Stored items:
---

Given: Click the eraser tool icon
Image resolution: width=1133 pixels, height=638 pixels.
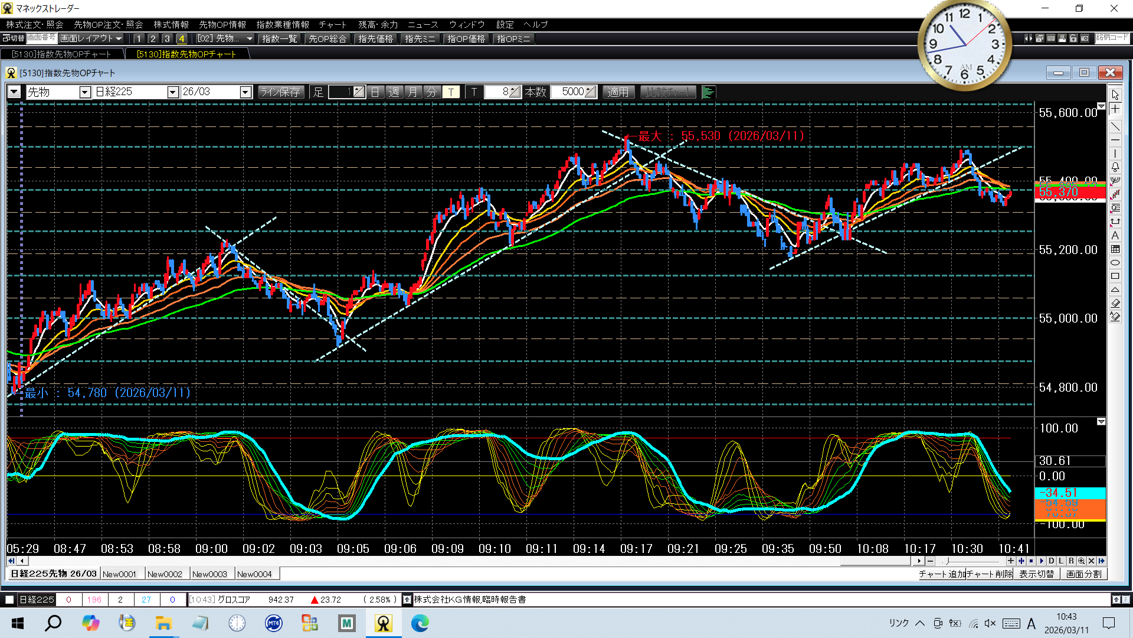Looking at the screenshot, I should tap(1115, 303).
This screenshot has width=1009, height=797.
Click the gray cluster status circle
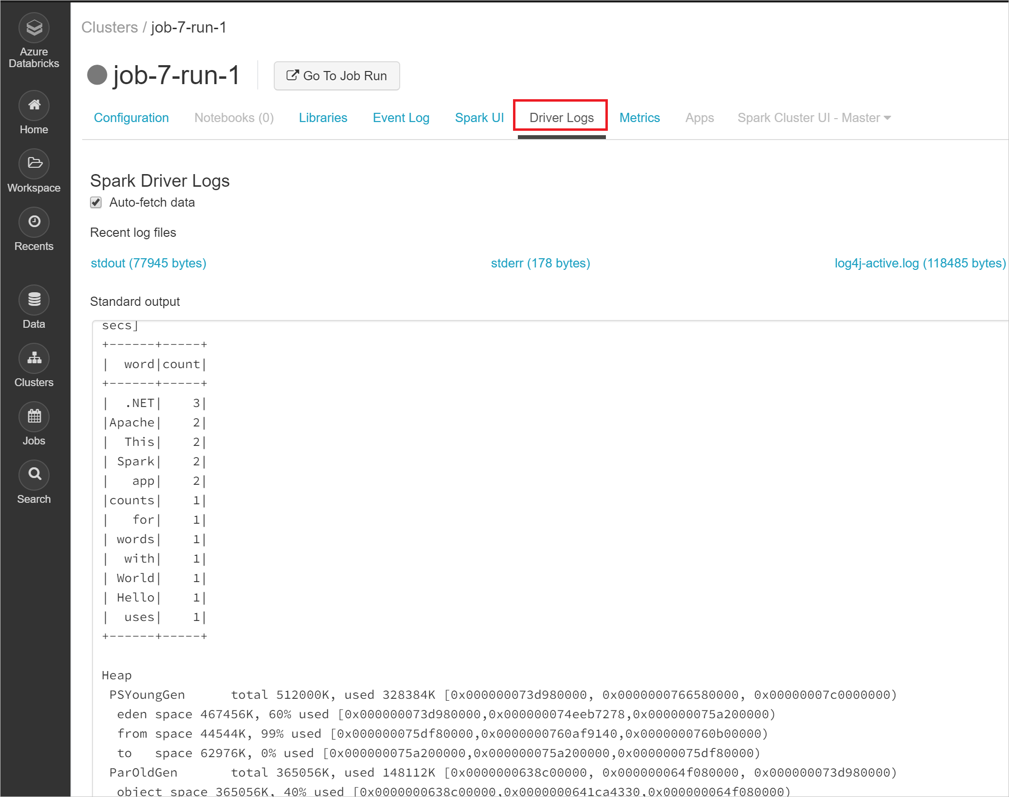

---

### DIRECTIONS
Please repeat, exactly and with nothing else, the lines from the one containing "Image resolution: width=1133" to the last line of the entries, both included, excluding any pictures.

### TASK OUTPUT
Image resolution: width=1133 pixels, height=638 pixels.
Looking at the screenshot, I should tap(1115, 303).
This screenshot has width=1009, height=797.
Click the gray cluster status circle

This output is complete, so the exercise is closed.